Off-diagonal Ramsey numbers for slowly growing hypergraphs

TL;DR

This paper establishes lower bounds on off-diagonal Ramsey numbers for certain slowly growing hypergraphs, revealing new growth rates and employing advanced combinatorial techniques.

Contribution

It proves that for non $k$-partite slowly growing hypergraphs, the Ramsey number grows at least as fast as $n^k$ over polylogarithmic factors, a novel lower bound.

Findings

Established lower bounds for off-diagonal Ramsey numbers of slowly growing hypergraphs.

Identified the order of the Ramsey number for the specific hypergraph $F_5$ as $n^3$ over polylogarithmic factors.

Used pseudorandom graphs, martingales, and hypergraph containers in the constructions.

Abstract

For a $k$-uniform hypergraph $F$ and a positive integer $n$, the Ramsey number $r(F,n)$ denotes the minimum $N$ such that every $N$-vertex $F$-free $k$-uniform hypergraph contains an independent set of $n$ vertices.

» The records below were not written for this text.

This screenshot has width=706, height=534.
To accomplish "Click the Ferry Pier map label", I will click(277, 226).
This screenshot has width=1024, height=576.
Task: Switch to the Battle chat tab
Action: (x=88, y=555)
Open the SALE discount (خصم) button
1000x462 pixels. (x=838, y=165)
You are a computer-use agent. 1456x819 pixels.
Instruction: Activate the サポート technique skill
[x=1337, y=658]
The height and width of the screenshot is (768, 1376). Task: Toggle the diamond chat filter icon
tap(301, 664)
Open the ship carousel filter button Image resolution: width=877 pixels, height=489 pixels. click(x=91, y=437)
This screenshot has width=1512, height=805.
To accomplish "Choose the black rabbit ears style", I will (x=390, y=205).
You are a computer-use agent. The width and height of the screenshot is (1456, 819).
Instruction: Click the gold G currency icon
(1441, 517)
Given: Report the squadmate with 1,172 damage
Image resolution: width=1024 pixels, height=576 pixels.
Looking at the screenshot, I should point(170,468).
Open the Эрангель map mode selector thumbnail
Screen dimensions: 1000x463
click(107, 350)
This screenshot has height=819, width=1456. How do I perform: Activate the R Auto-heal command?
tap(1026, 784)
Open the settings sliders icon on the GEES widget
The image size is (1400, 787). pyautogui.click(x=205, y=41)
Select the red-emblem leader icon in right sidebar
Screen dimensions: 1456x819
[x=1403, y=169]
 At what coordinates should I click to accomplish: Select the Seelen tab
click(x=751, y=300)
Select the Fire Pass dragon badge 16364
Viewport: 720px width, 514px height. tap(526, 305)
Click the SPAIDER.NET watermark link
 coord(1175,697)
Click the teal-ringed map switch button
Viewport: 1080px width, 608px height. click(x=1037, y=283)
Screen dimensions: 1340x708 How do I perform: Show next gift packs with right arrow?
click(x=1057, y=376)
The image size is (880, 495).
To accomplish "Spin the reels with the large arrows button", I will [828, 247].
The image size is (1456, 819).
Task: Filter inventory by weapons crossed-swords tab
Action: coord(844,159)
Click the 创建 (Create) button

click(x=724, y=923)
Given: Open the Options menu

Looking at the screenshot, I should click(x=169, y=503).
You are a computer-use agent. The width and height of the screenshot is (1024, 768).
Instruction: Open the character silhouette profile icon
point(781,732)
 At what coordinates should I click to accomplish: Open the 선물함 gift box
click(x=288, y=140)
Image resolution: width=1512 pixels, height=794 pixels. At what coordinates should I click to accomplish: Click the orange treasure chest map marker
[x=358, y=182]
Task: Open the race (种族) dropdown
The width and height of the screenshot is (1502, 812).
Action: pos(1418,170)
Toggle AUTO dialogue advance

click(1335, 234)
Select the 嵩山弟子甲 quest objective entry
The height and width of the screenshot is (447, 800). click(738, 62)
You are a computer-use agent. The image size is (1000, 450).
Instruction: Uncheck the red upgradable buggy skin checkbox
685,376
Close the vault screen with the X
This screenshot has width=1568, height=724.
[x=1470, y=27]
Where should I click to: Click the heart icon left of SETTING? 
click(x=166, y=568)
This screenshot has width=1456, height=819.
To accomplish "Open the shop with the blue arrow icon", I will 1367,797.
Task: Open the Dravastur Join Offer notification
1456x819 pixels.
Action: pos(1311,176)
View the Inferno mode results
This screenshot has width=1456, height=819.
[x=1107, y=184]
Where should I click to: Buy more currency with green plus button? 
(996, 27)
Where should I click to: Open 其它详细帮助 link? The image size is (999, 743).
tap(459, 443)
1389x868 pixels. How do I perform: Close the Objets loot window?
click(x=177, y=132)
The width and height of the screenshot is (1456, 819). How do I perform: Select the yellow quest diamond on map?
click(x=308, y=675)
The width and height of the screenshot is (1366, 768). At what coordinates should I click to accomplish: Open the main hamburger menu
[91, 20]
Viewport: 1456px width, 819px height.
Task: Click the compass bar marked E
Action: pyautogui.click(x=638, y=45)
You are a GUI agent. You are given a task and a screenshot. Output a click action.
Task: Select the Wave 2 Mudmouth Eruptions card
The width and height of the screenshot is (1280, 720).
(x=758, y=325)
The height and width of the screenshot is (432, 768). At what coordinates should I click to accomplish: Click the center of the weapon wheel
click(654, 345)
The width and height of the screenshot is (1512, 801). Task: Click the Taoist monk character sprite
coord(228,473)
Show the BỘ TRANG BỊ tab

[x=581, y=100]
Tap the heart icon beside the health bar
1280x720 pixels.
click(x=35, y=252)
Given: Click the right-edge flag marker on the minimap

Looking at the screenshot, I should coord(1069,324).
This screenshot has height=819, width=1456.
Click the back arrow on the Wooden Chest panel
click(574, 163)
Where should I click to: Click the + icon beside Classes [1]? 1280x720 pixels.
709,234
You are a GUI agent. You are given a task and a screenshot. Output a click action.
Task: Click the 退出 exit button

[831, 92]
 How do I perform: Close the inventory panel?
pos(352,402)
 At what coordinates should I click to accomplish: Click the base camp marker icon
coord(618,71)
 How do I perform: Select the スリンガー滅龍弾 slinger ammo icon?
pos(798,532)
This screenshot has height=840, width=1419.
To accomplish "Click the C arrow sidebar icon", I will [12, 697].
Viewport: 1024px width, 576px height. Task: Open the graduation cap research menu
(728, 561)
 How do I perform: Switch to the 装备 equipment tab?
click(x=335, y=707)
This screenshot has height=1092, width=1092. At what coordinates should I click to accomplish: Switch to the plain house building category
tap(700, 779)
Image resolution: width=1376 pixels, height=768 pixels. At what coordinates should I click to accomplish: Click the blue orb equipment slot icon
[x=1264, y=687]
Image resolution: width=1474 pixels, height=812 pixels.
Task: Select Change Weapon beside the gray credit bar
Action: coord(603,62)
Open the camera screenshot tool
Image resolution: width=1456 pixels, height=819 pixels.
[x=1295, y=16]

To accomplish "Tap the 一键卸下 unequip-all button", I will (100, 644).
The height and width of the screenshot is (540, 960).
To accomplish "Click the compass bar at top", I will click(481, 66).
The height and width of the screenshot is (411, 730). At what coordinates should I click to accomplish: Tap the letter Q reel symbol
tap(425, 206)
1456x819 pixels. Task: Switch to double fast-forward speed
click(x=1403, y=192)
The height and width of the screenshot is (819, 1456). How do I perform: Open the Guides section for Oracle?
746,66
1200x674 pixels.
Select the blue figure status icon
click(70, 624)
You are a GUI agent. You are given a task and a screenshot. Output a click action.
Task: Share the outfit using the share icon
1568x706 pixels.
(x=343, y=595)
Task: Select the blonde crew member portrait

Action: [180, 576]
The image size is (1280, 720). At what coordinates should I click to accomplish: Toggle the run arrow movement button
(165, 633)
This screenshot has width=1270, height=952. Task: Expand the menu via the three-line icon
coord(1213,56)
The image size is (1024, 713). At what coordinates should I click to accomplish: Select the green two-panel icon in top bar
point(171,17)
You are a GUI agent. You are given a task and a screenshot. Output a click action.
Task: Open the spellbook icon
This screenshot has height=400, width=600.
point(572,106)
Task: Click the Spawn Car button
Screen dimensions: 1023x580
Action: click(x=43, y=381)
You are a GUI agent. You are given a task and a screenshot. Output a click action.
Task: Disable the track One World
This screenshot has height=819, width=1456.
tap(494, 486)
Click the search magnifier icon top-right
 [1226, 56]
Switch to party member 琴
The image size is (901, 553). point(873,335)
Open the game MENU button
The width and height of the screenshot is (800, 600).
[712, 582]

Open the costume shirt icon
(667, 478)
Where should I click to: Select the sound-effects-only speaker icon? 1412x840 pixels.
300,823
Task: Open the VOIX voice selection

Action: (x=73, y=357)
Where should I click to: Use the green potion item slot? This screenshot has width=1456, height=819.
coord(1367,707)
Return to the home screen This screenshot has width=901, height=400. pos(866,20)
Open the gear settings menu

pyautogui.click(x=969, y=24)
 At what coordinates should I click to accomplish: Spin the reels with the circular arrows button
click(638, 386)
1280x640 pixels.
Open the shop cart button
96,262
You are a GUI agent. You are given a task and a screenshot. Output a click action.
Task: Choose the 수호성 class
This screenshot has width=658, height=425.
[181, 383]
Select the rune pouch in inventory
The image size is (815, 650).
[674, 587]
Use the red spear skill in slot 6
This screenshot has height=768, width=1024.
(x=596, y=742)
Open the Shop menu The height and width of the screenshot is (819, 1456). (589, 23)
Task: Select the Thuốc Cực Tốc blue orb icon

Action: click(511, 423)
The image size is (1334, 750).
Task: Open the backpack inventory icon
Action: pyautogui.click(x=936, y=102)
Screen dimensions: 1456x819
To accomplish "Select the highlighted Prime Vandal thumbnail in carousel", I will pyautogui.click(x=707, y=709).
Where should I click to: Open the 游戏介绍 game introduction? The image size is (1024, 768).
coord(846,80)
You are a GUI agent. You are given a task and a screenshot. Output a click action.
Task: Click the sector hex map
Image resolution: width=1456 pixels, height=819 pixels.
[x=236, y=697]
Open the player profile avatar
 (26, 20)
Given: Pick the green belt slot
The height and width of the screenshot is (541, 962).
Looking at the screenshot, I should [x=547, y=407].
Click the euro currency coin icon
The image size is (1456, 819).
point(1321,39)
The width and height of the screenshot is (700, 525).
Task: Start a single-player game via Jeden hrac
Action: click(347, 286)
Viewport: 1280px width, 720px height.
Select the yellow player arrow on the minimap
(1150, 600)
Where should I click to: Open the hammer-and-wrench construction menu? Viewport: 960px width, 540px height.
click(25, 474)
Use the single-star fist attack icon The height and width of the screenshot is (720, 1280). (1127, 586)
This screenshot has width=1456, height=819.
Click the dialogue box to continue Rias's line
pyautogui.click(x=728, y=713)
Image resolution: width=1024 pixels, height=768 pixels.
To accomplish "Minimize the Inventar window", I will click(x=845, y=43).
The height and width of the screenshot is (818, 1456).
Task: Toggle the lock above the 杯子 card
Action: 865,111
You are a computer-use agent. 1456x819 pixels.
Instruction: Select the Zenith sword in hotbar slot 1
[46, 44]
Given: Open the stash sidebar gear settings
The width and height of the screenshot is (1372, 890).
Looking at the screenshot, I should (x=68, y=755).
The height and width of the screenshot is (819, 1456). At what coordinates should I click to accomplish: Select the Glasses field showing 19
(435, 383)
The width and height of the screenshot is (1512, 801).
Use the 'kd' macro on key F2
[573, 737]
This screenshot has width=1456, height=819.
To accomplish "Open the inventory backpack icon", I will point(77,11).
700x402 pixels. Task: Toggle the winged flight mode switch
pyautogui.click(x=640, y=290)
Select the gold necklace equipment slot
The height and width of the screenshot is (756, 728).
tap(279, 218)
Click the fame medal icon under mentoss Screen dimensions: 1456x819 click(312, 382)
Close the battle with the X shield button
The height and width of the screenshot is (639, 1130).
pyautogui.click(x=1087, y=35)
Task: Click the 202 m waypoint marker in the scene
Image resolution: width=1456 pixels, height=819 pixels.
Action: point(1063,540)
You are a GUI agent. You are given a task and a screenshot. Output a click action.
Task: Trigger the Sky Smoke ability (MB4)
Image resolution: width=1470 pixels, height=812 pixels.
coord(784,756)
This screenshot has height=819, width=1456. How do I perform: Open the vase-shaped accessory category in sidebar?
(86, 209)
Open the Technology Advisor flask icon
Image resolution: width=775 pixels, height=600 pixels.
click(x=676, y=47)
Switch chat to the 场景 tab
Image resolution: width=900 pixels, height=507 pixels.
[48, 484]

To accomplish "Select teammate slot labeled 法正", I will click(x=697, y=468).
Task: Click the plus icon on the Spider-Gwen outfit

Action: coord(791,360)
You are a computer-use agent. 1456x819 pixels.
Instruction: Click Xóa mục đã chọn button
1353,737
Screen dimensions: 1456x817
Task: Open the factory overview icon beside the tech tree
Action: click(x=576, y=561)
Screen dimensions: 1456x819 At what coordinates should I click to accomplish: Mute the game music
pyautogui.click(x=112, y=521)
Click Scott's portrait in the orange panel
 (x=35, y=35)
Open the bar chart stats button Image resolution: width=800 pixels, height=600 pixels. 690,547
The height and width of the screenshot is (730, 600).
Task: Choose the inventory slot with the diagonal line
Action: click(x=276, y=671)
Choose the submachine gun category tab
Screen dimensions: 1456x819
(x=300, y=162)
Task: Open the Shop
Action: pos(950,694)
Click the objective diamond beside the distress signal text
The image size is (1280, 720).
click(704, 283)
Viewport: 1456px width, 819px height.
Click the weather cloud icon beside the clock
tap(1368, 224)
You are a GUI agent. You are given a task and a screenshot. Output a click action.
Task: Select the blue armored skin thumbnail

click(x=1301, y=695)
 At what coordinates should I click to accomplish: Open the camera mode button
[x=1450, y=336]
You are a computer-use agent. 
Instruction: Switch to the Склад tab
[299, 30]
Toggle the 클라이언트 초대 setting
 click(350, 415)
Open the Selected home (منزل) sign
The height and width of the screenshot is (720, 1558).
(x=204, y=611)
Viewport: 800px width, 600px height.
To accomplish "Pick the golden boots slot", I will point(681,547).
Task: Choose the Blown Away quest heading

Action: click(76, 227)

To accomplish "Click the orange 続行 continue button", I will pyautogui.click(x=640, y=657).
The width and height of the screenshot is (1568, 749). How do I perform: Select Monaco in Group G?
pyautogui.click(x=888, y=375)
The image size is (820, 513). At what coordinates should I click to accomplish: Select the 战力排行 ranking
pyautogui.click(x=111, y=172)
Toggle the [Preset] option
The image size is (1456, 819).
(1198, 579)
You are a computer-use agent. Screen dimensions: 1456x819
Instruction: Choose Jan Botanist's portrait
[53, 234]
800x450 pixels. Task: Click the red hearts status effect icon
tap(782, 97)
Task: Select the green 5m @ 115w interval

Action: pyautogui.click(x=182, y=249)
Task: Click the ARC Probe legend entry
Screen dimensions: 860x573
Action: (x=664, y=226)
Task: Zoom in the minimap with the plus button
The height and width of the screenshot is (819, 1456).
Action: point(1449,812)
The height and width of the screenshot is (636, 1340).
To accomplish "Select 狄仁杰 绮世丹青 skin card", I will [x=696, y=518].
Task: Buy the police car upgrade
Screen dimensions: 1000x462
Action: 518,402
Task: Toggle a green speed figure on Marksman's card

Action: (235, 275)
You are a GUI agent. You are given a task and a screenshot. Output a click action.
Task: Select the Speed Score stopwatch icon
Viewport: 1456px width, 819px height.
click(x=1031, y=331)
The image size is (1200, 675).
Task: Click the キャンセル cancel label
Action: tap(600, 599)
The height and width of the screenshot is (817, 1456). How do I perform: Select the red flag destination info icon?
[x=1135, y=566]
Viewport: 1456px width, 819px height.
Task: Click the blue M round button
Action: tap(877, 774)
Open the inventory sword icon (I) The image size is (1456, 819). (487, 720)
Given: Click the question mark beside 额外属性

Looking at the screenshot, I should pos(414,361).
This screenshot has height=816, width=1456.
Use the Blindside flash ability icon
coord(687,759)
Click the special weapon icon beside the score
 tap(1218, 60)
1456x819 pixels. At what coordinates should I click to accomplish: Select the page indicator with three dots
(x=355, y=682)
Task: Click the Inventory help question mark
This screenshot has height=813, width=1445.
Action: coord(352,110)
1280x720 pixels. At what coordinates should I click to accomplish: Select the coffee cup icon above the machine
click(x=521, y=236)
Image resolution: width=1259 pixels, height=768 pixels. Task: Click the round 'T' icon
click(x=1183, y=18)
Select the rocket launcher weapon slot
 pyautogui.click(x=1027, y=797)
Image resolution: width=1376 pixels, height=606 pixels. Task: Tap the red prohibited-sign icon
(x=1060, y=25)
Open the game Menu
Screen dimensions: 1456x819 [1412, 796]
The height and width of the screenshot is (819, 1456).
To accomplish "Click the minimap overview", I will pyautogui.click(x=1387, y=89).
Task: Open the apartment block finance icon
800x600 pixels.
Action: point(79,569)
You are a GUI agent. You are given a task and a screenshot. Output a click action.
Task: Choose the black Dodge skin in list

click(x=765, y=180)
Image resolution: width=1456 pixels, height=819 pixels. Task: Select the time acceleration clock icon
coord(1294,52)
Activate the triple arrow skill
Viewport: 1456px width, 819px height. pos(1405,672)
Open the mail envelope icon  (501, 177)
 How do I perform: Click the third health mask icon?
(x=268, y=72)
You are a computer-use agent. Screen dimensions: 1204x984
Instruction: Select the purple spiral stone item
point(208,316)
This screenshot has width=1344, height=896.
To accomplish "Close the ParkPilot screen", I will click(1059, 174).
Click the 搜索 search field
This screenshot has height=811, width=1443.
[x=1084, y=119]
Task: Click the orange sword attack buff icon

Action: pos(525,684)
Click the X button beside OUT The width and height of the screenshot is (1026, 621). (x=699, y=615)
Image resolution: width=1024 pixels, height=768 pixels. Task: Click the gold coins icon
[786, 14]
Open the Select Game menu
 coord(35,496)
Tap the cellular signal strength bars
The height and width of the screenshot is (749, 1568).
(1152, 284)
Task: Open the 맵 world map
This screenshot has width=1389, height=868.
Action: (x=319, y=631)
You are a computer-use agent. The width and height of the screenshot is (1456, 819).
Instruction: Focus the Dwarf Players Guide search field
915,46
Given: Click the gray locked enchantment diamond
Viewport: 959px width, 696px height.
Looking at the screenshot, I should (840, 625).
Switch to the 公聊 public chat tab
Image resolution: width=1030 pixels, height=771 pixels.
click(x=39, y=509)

A hypergraph is $\textit{slowly growing}$ if there is an ordering $e_1,e_2,\dots,e_t$ of its edges such that $|e_i \setminus \bigcup_{j = 1}^{i - 1}e_j| \leq 1$ for each $i \in \{2, \ldots, t\}$. We prove that if $k \geq 3$ is fixed and $F$ is any non $k$-partite slowly growing $k$-uniform hypergraph, then for $n\ge2$, \[ r(F,n) = \Omega\Bigl(\frac{n^k}{(\log n)^{2k - 2}}\Bigr).\] In particular, we deduce that the off-diagonal Ramsey number $r(F_5,n)$ is of order $n^{3}/\mbox{polylog}(n)$, where $F_5$ is the triple system $\{123, 124, 345\}$. This is the only 3-uniform Berge triangle for which the polynomial power of its off-diagonal Ramsey number was not previously known. Our constructions use pseudorandom graphs, martingales, and hypergraph containers.